Andrea Camilleri has written a wonderful Montalbano mystery series, what I love about this series would be the characterisations and language, the usage of dialogue in conversation it's all been kept real it's got Sharp wit and ironic comedy, the sly comments on Italian life and culture keeps things interesting and amusing. Montalbano is a fantastic leading character his middle aged, melancholy vein, recites certain favourite authors lines in moments of doubt, clearly well read. His ability of untangling his cases with certain logic and gets to the truth by not feeling afraid to explore all areas even into obsession and his wonderful passion for great flavoured food is just endless.

This Sixth novel is fantastic like all the others, I love all the characters just picking a couple out, Mimi Augello is great at being second in command, very ambitious with a real comical side as a dedicated womaniser, especially since his trying to pass himself off to Montalbano as excellent marriage material, Montalbano never believing this but remains the good boss sits silently and listens while Mimi relays his justifications. Another character who brings a smile to my face is Catarella (Cat) in charge of telephone calls his got wonderful dialogue it has me in stitches, he really tries so hard, Montalbano knows his got an angel on his team.

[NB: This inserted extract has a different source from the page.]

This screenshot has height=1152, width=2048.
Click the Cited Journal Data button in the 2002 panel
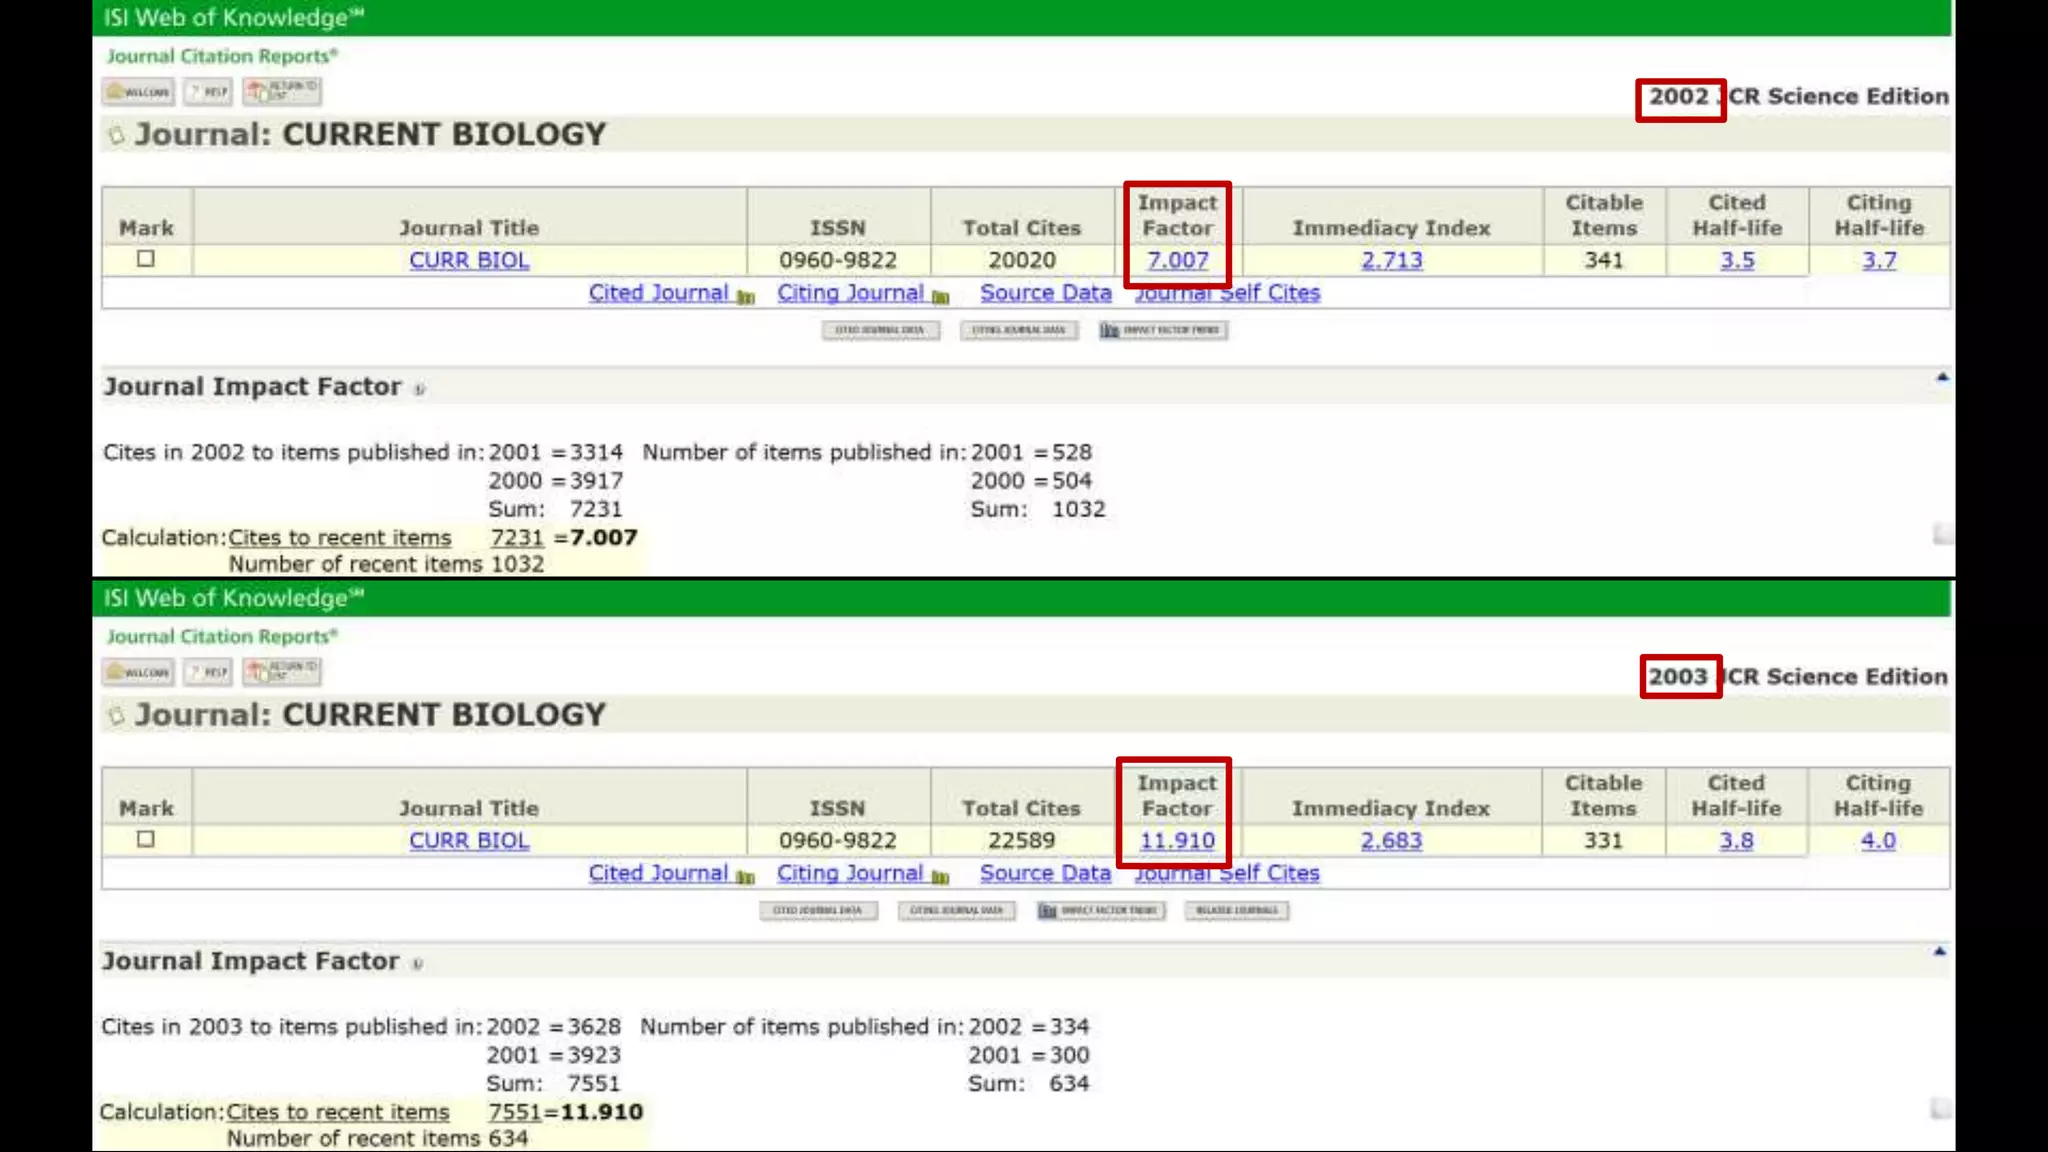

All Montalbano mysteries start in comedy but end in horror and melodrama but it done with lots of human interest in every plot, it's highly recommended from me and the whole series deserves to be read from the beginning.

A special mention to poet Stephen Sartarelli who has translated each book smoothly and clearly, managing to keep its humour through out and for the very informative notes given at the back on wording. Thank You.

Additional Notes: UK addition under the title, The Scent of the Night.